B. Definisi Ahlussunnah Wal-Jama’ah
Ahlussunah
waljamaah berasal dari bahasa arab Ahlussunnah Wal-Jama’ah, atau lebih
sering disingkat dengan Ahlussunah. Secara terminology, maka Ahlussunnah
Waljamaah berarti ajaran islam yang murni sebagaimana yang diajarkan dan
diamalkan oleh Rasulullah SAW, bersama para sahabatnya. Pengertian ini mengacu
pada hadits nabi yang terkenal: ”Hal mana nabi memprekdisikan bahwa suatu saat
kelak ummat islam akan terpecah dalam 73 golongan,semua celaka kecuali satu
firqah, yaitu mereka berpegang teguh pada pegangan beliau dan pegangan para
sahabat-sahabatnya.”Dalam hadits lain yang senada, golongan yang selamat ini di
sebut sebagai Ahlussunnah Wal-Jama’ah.
Selain
itu, Ahlussunnah
Wal-Jama’ah (ASWAJA) lahir dari pergulatan intens antara doktrin dengan
sejarah. Di wilayah doktrin, debat meliputi soal kalam mengenai status Alqur’an
apakah ia mahluk atau bukan, kemudian debat antara sifat-sifat Allah antara
ulama’ salafiyyun dengan golongan Mu’tazilah dan seterusnya.

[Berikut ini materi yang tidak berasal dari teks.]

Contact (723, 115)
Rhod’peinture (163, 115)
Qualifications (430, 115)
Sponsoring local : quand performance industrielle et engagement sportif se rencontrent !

Di wilayah sejarah, proses
pembentukan ASWAJA terentang hingga zaman Khulafaur Rasyidin, yakni dimulai sejak terjadi perang shiffin yang
melibatkan Kholifah Ali bin Abi Tholib KW dengan Muawiyyah. Bersamaan dengan kekalahan kholifah ke-empat tersebut,
setelah dikelabui melalui taktik arbitrase (tahkim) oleh kubu muawiyyah, ummat
islam mulailah
islam
terpecah ke
dalam
berbagai golongan. Di
antara
mereka terdapat Syi’ah, Khowarij, Jabariyyah, Qadariyyah, Mu’tazilah, dll.
Indonesia merupakan salah
satu penduduk dengan jumlah penganut faham ASWAJA terbesar di dunia. Mayoritas
penduduk yang
memeluk
islam adalah penganut madzhab
Syafi’i dan sebagian besarnya
tergabung (baik tergabung secara sadar maupun tidak sadar) dalam Jam’iyyah Nahdlotul
Ulama’ yang sejak awal berdiri menegaskan sebagi pengamal islam ala Ahlusunnah
wal Jama’ah.
Al-sunnah memilki arti
jalan, disamping memiliki arti Al-Hadist. Disambungkan dengan ahl keduanya
bermakna pengikut jalan Nabi, Para Sahabat, dan Tabi’in. Al-Jama’ah berarti sekumpulan orang yang
memiliki tujuan. Bila dimaknai secara kebahasaan, Ahlussunnah wal Jama’ah
berarti segolongan orang yang mengikuti jalan Nabi, Para Sahabat dan Tabi’in.
NU merupakan ORMAS islam
pertama kali Indonesia yang menegaskan
diri berfaham ASWAJA, kemudian memiliki banyak banom didalamnya sekalugus
keberadaan PMII sebagai generasi kini telah mampu mempertahankan ASWAJA di
tanah air. Dalam konstitusi dasar yang dirumuskan
oleh KH. Hasyim Asy’ari
juga
tidak disebutkan definisi ASWAJA namun tertulis dalam konstitusi tersebut bahwa
aswaja merupakan sebuah faham keagamaan, dimana dalam bidang aqidah menganut
pendapat dari Abu Hasan Al-Asy’ari dan Al- Maturidhi, dalam bidang fiqih
menganut pada salah satu madzhab
empat, dan dalam bidang tasawuf
menganut pada Imam Junaid al Baghdadi dan Abu Hamid Al-Ghozali.
Seiring
dengan hal di atas, maka Aswaja sebagai Manhaj Al-fikr, tercacat kurang lebih sejak 1995/1997, Pergerakan Mahasiswa
Islam Indonesia meletakkan aswaja sebagai manhaj al fikr. Th 1997 diterbitkan
sebuah buku saku tulisan sahabat Khotibul Umam Wiranu berjudul Membaca ulang
Aswaja (PB PMII 1997). Konsep dasar yang dibawa dalam aswaja sebagai manhaj
al fikr tidak dapat dilepas dari gagasan KH. Said Aqil Siraj yang mengundang
kontroversi, mengenai perlunya aswaja ditafsir ulang dengan memberikan
kebebasan lebih bagi para intelektual dan ulama’ untuk merujuk langsung kepada
ulama’ dan pemikir utama yang tesebut dalam pengertian aswaja.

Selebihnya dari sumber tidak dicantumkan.